Tuesday June 21, 2016 13:12
(Kitco News) - Gold prices closed the U.S. day session solidly lower Tuesday, as “risk-on” trader and investor attitudes are dominating the marketplace so far this week. More profit taking from the shorter-term futures traders was also featured after prices past week hit a two-year high. August Comex gold was last down $20.40 an ounce at $1,271.70. July Comex silver was last down $0.214 at $17.30 an ounce.
The key “outside markets” on Tuesday saw the U.S. dollar index higher and Nymex crude oil prices weaker. That was a bearish daily posture for the precious metals and the raw commodity sector.
Federal Reserve Chair Janet Yellen’s testimony on the economy monetary policy before the U.S. Senate Banking Committee produced no bombshell pronouncements. However, she did continue to imply the Fed is in no hurry to raise U.S. interest rates, mainly due to tepid U.S. economic growth and productivity prospects. Her remarks did not significantly move markets.
World stock markets were again mostly higher Tuesday and U.S. stock indexes were firmer in afternoon New York dealings. The better risk appetite in the marketplace this week is due to polls showing Thursday’s U.K. vote on whether that country stays in or leaves the European Union favor the “stay” camp. However, the polls are close, which is still causing a bit of uncertainty in the marketplace, and will continue to do so until Thursday’s vote. London bookmakers are saying the odds are about 75% the U.K. will stay in the EU. A U.K. vote to leave the EU would likely create high uncertainty and tensions in world stock, currency and financial markets. Thursday’s vote could be the most important world markets event of the summer.
U.S. economic data due for release Tuesday is light and includes the weekly Goldman Sachs and Johnson Redbook retail sales reports.
(Note: Follow me on Twitter--@jimwyckoff--for breaking market news.)
Technically, August gold futures prices closed nearer the session low today.

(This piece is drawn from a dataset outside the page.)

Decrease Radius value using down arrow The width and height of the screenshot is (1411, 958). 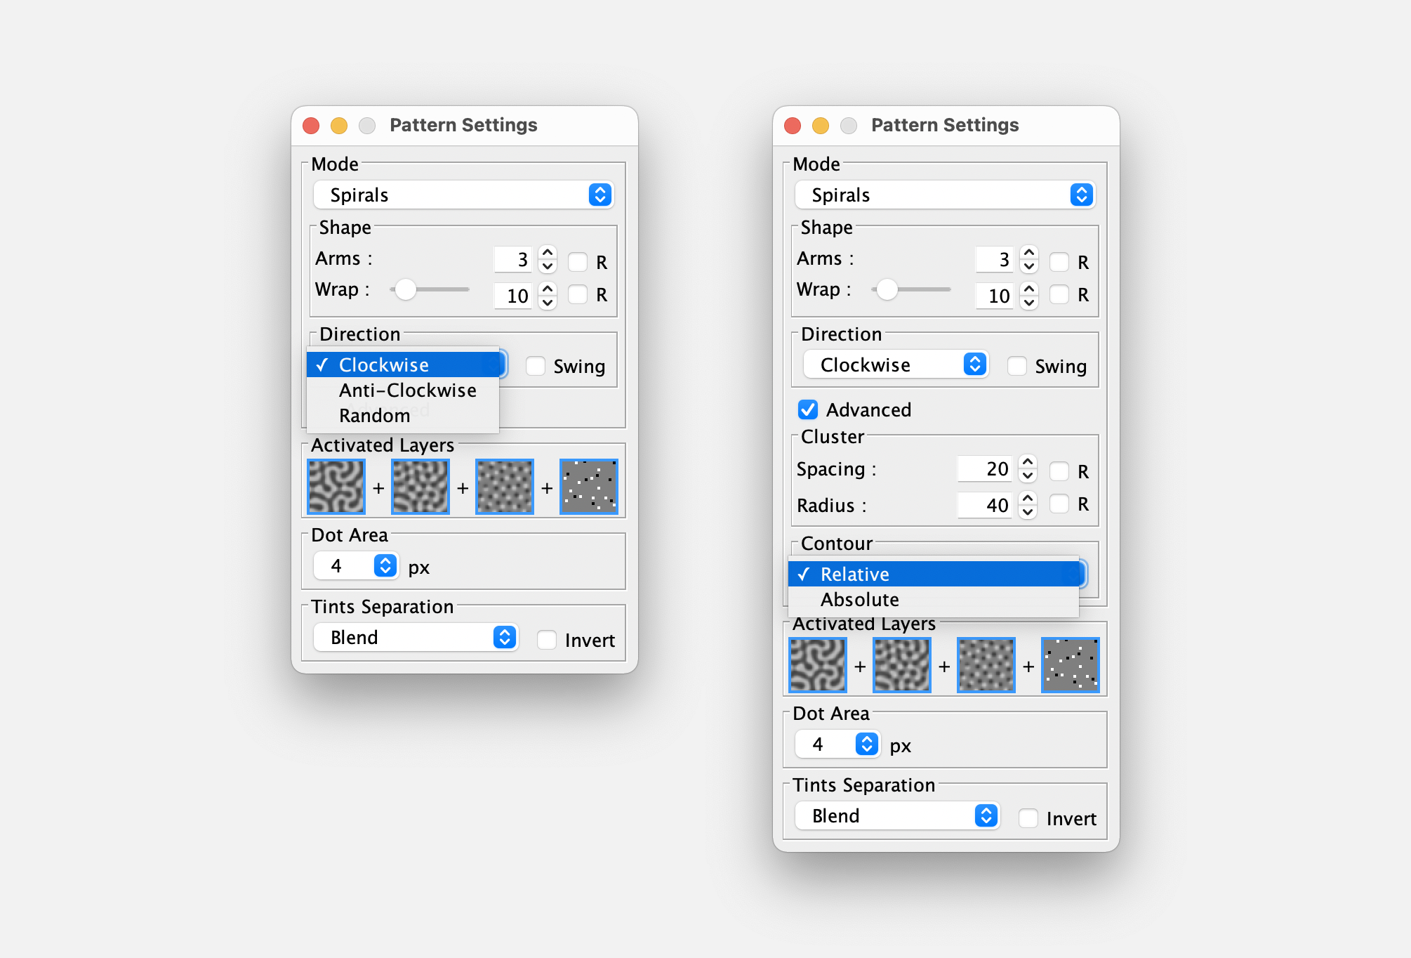(x=1028, y=512)
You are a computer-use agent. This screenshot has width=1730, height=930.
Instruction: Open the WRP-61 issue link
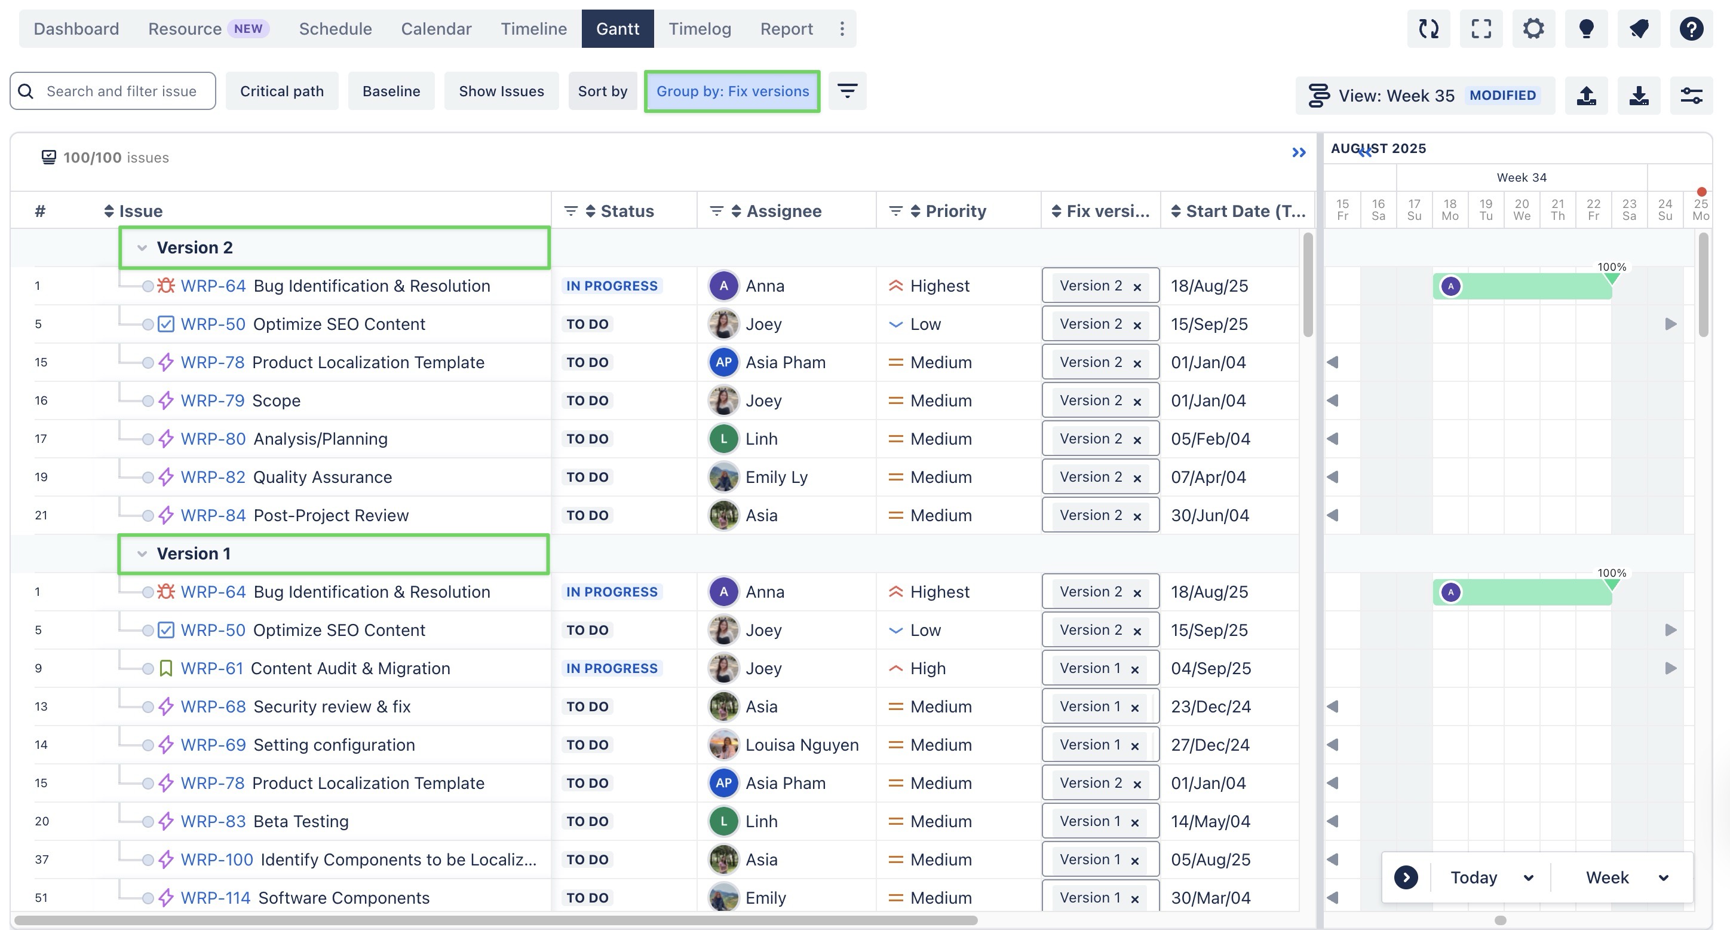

The gold bulls still have the overall near-term technical advantage but are now fading. Gold bulls’ next upside near-term price breakout objective is to produce a close above solid technical resistance at $1,300.00. Bears' next near-term downside price breakout objective is pushing prices below solid technical support at $1,250.00. First resistance is seen at $1,280.00 and then at $1,290.00. First support is seen at today’s low of $1,268.10 and then at $1,260.00. Wyckoff’s Market Rating: 7.0
July silver futures prices closed nearer the session low today. The silver market bulls still have the overall near-term technical advantage. Silver bulls’ next upside price breakout objective is closing prices above solid technical resistance at the May high of $18.06 an ounce. The next downside price breakout objective for the bears is closing prices below solid support at $16.75. First resistance is seen at this week’s high of $17.66 and then at last week’s high of $17.88. Next support is seen at last week’s low of $17.105 and then at $17.00. Wyckoff's Market Rating: 7.0.
July N.Y. copper closed up 225 points at 211.60 cents today. Prices closed near the session high today, on more short covering. The copper bears still have the overall near-term technical advantage but the bulls have gained some upside momentum. Copper bulls' next upside breakout objective is pushing and closing prices above solid technical resistance at the June high of 214.50 cents. The next downside price breakout objective for the bears is closing prices below solid technical support at the June low of 201.30 cents. First resistance is seen at last week’s high of 211.90 cents and then at 214.50 cents. First support is seen at 210.00 cents and then at today’s low of 207.10 cents. Wyckoff's Market Rating: 3.0.